470 The Forgeries--Who Dunnit?

I used to write my library's newsletter in the mid-80s with an old IBM Selectric (possibly early 70s?) and was pretty good at it--had correctible type (a white ribbon) and balls for changing type fonts. It was tricky changing the font, but I learned. Reading this story about the IBM Selectric Composer which may be the only typewriter in the early 70s that could have come close to creating those forged Bush Guard memos, really brought back memories, and reminded me of how grateful I am for word processing and for the 70-80 wpm speed I learned on a typewriter. Even so, no researcher, not even a librarian, could have pulled this together so quickly before Google.

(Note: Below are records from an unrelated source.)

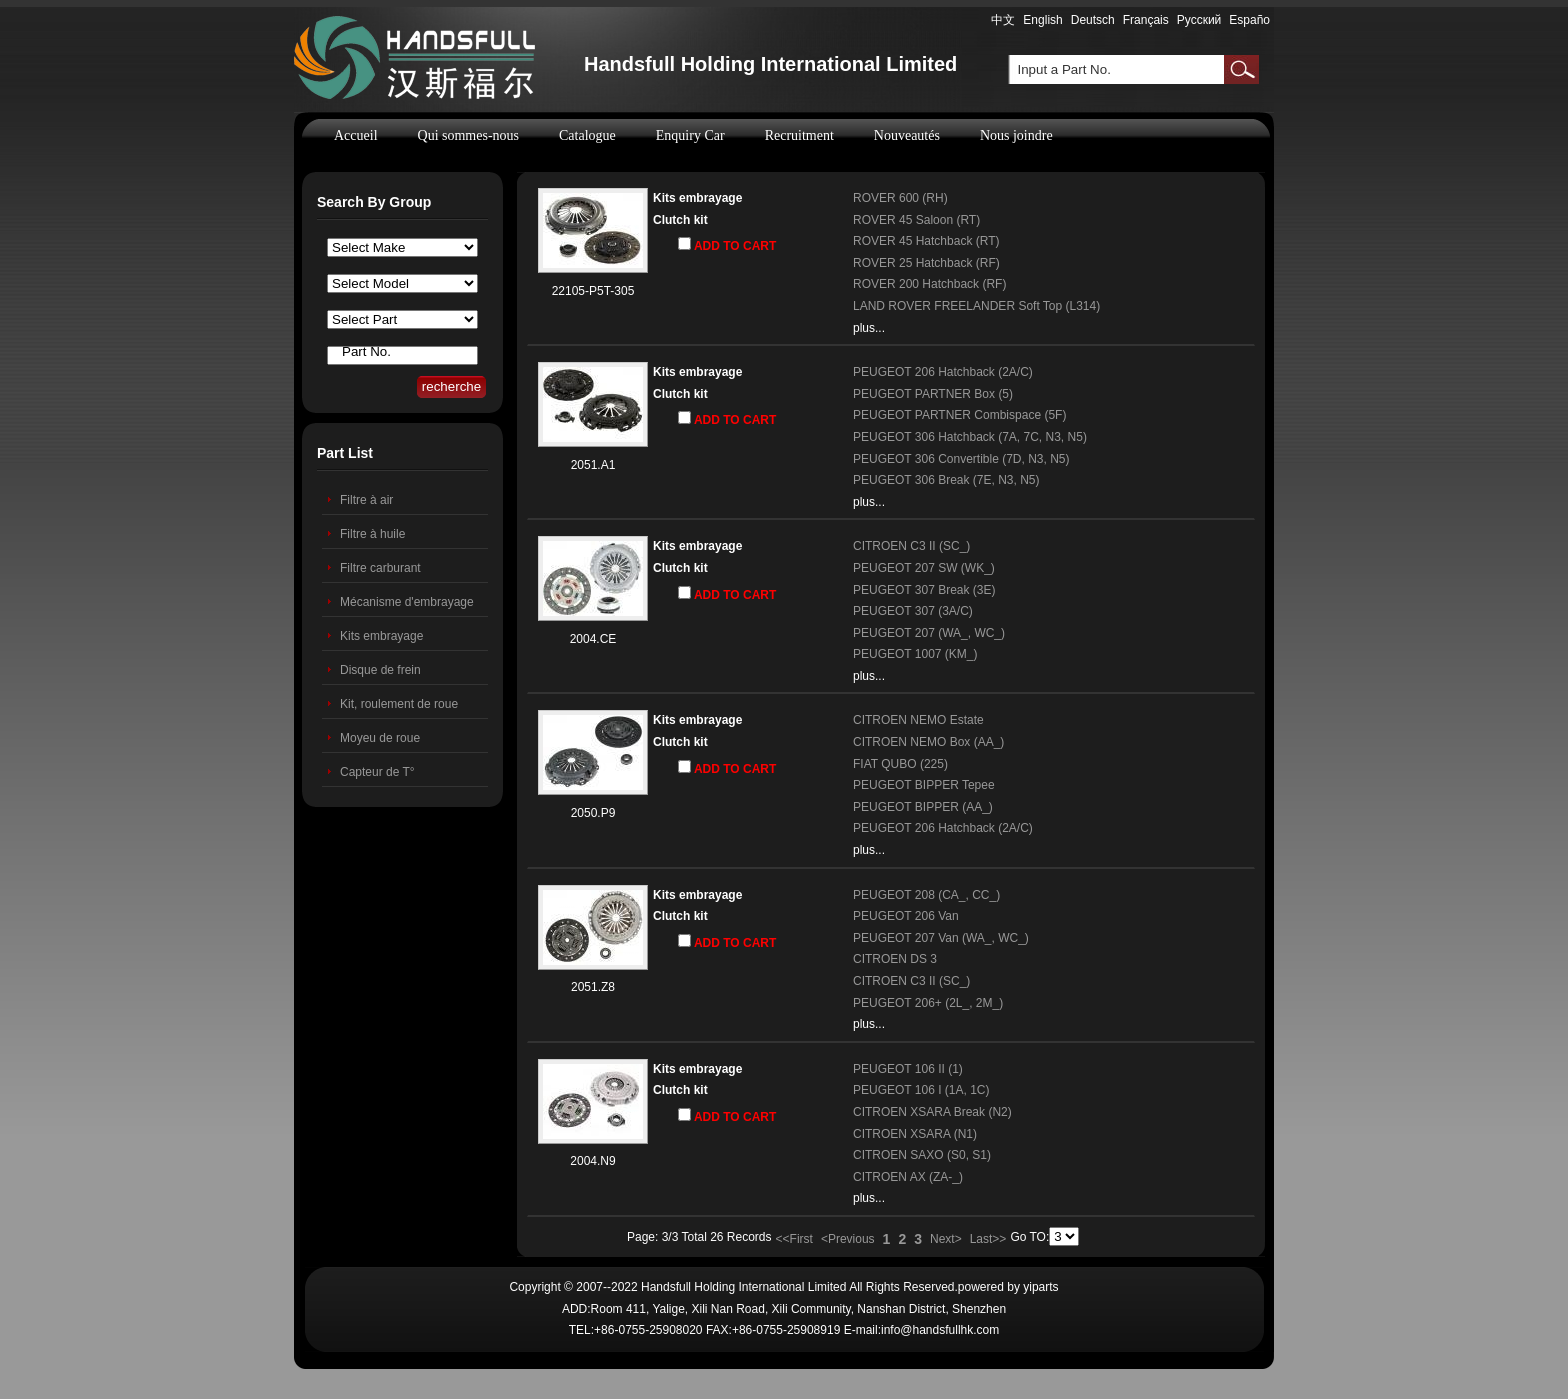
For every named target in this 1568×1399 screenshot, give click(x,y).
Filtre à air (366, 500)
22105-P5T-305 (593, 291)
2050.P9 (593, 813)
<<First (794, 1239)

The web site of the Selectric History page has this message:

"Sorry, but due to excessive hits, this page is temporarily out of service.

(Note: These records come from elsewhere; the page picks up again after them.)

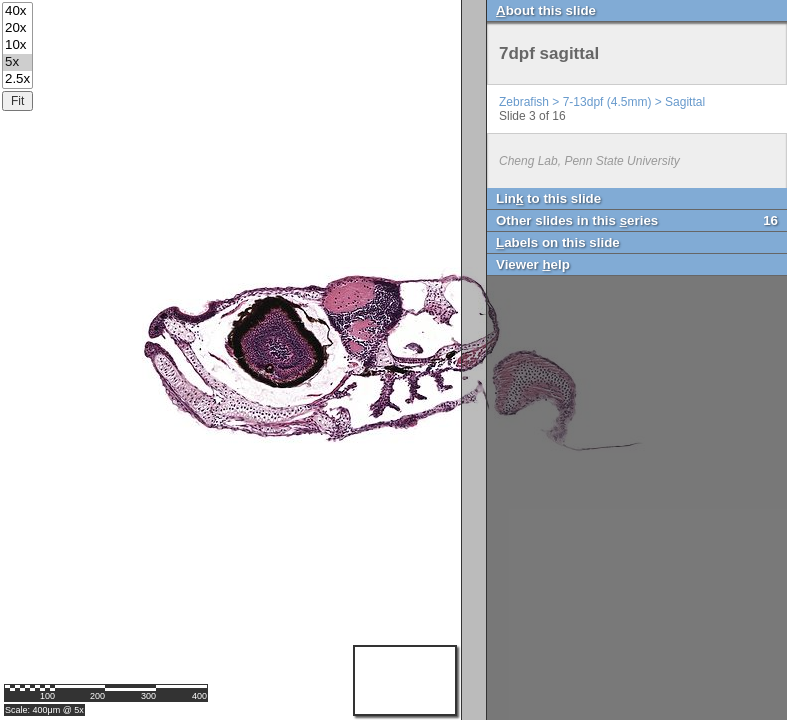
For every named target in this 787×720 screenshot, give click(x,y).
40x (17, 11)
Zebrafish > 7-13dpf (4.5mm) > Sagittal (602, 102)
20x (17, 28)
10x (17, 45)
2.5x (17, 79)
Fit (17, 101)
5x (17, 62)
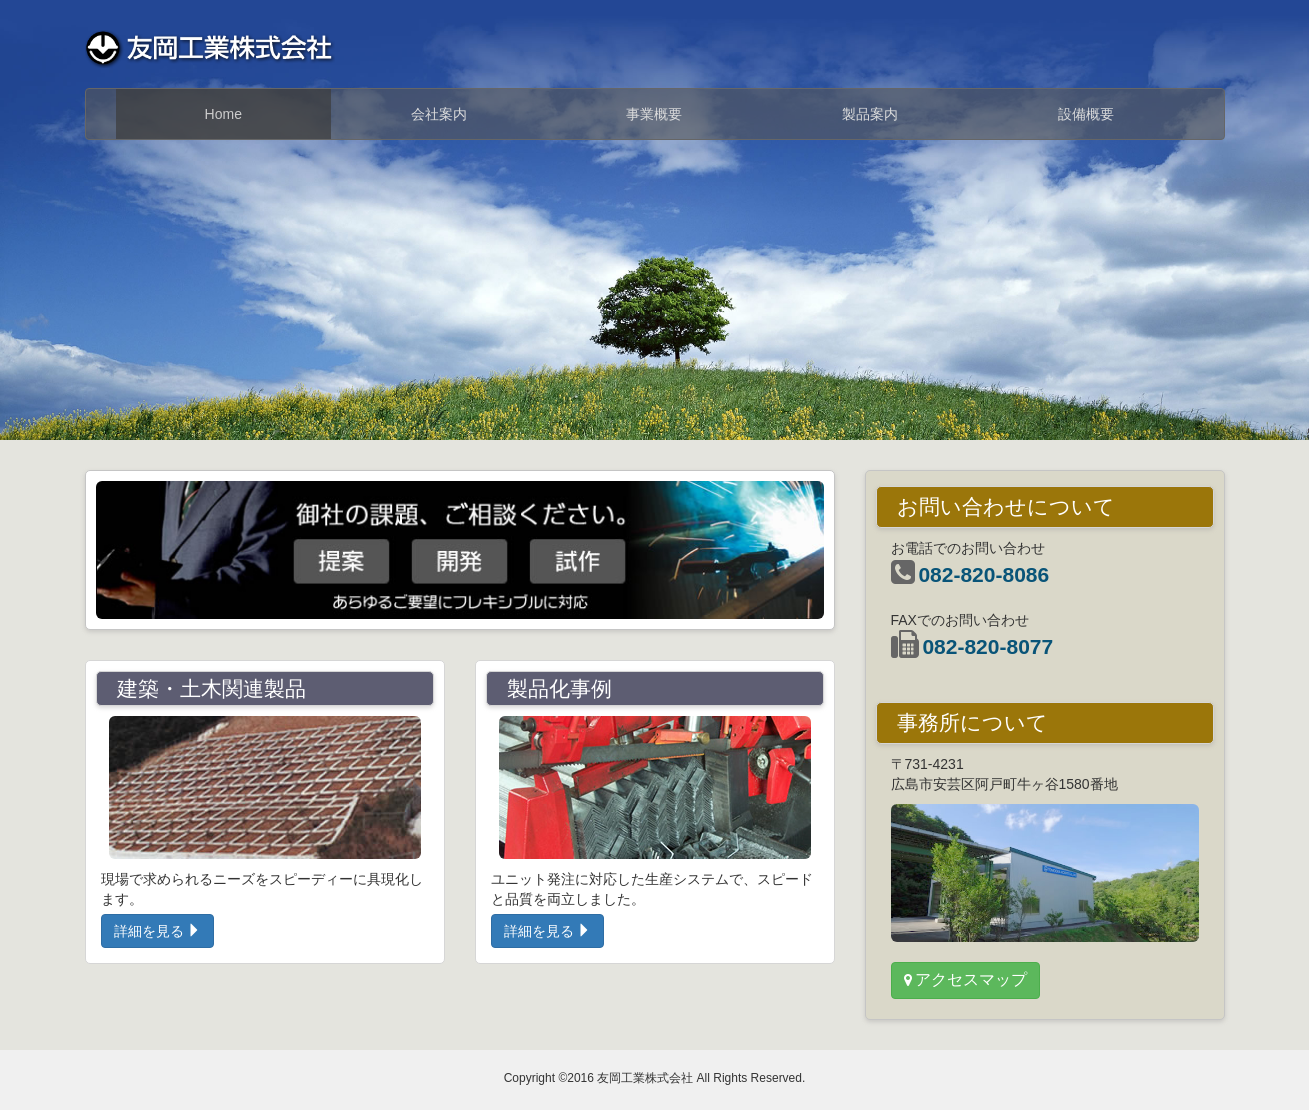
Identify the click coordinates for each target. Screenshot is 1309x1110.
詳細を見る (158, 931)
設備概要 (1086, 114)
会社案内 (439, 114)
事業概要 (654, 114)
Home (223, 114)
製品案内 (870, 114)
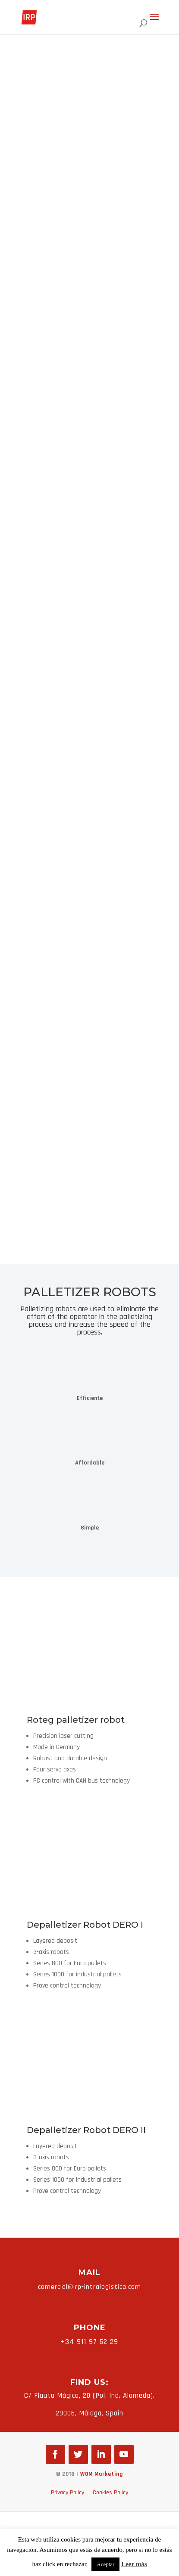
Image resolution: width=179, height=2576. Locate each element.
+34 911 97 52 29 (89, 2342)
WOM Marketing (101, 2474)
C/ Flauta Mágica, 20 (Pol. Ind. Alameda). (89, 2395)
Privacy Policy (67, 2492)
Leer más (134, 2564)
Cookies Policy (110, 2492)
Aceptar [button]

Please check back after the election.

For those who want my opinion...the documents appear to be done in Word, and then copied repeatedly to make them "fuzzy". They use features that were not available on office typewriters the 1970s, specifically the combination of proportional spacing with superscript font. The IBM Executive has proportional spacing, but used fixed type bars. The Selectric has changeable type elements, but fixed spacing (some models could be selected at 10 or 12 pitch, but that's all). The Selectric Composer was not an office typewriter, but apparently did use proportional spacing. These were very expensive machines, used by printing offices, not administrative offices."

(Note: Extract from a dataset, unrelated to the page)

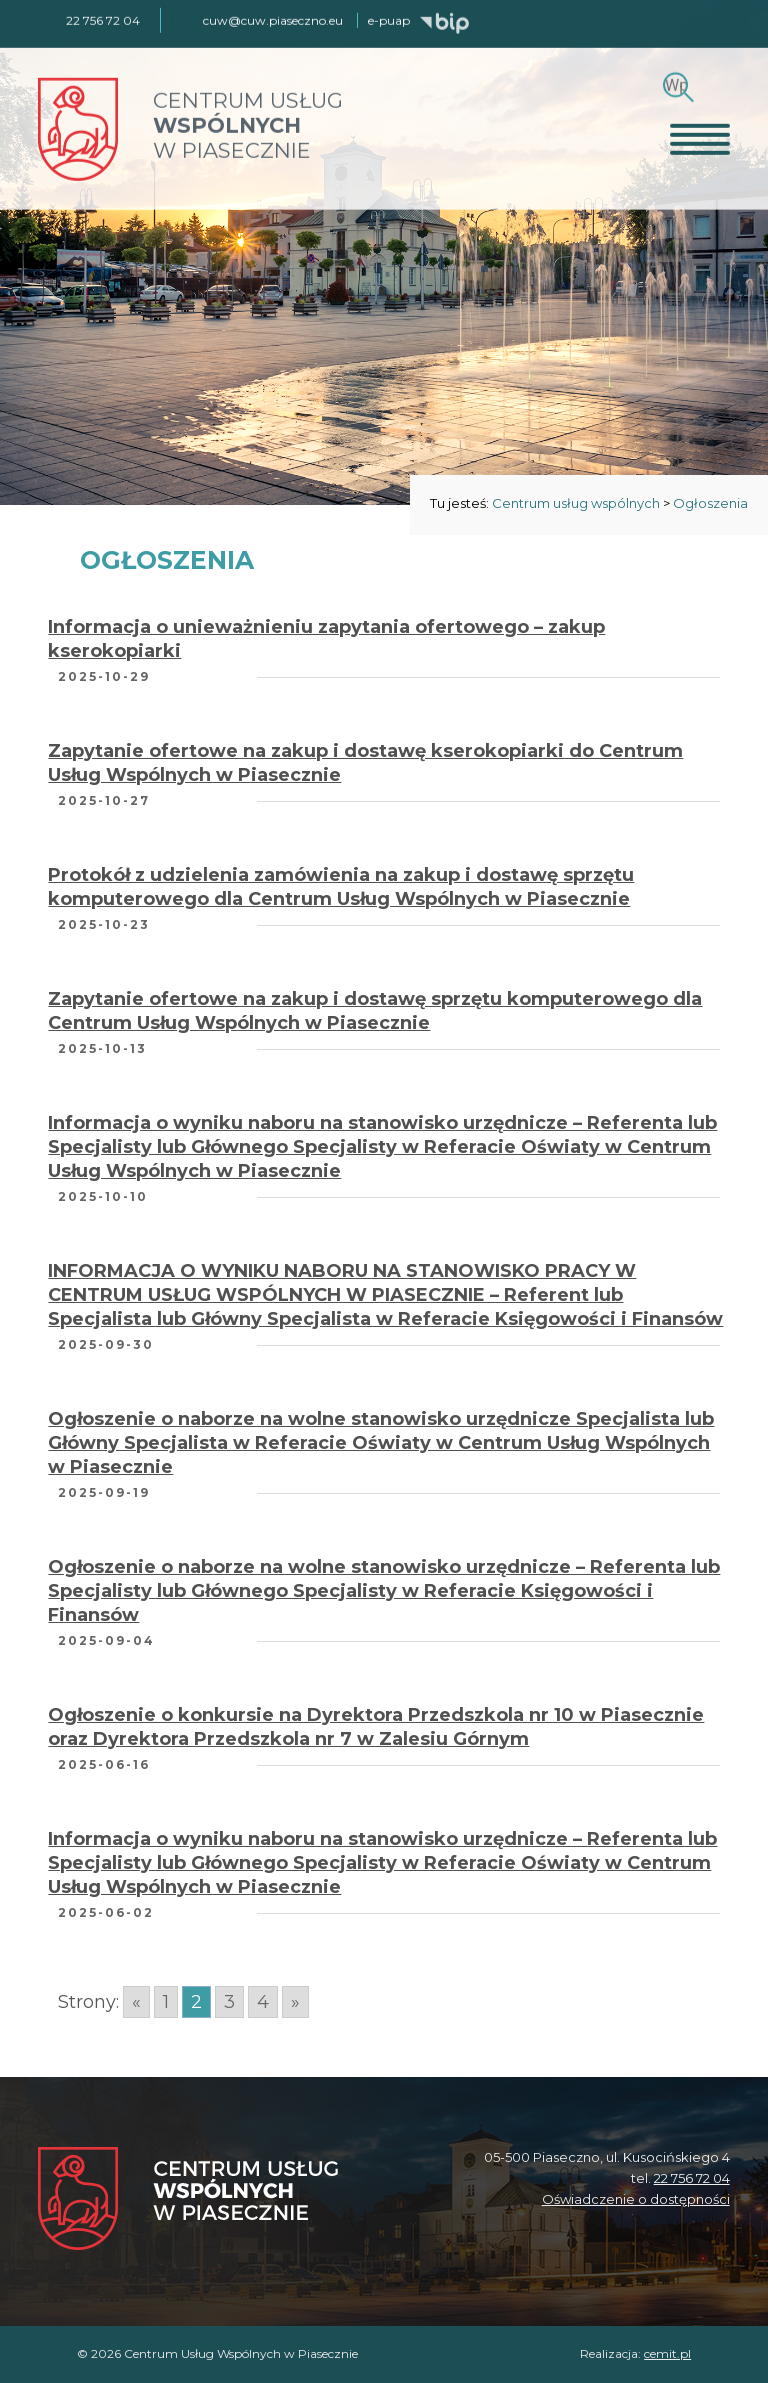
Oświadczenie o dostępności (636, 2199)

If you are too young to remember electric typewriters or had secretaries to do your typing, you would not want to use even the office model Selectric typewriter today . Photo of type balls in e-bay.

Who created and planted the forgeries? I'm leaning toward the Clinton camp as pulling a scam on CBS. The Republicans wouldn't want to put anything out there that kept up the discussion, even misinformation, about the guard service. Especially the way the media covers things--sometimes when I've heard this story on the radio, the majority of it deals not with the possible scam of CBS, but the content of the memo, even though the report claims to be about the forgery. Some commentators (Juan Williams, for instance) seem to think it is the message, not the forgery, that is important.

The Clintons have apparently successfully unloaded James Carville, a CNN employee, on the Kerry-Edwards campaign, which sets them up for all sorts of problems. Carville is married to Mary Matalin, a Bush advisor, so I suppose he could be just posing as a Kedwards supporter, but it sets the Democrats up for even more accusations of media bias than they already have. Plus, Carville regularly makes a fool of himself in front of millions as a loud mouth, news analyst (entertainer) on cable. He can make Rush Limbaugh look and sound like a mild mannered Episcopalian priest.

The Old Media has tried to disparage the bloggers who uncovered the forgeries. Jonathan Klein of CBS looks down on bloggers: "A guy sitting in his living room in his pajamas." Amy Ridenour says, “Let make sure some of these jammies are pink nighties, so when people in jammies are running rings around his well-dressed ace reporters, Jonny will receive a reminder that not all bloggers are guys." Amy is on my blogroll.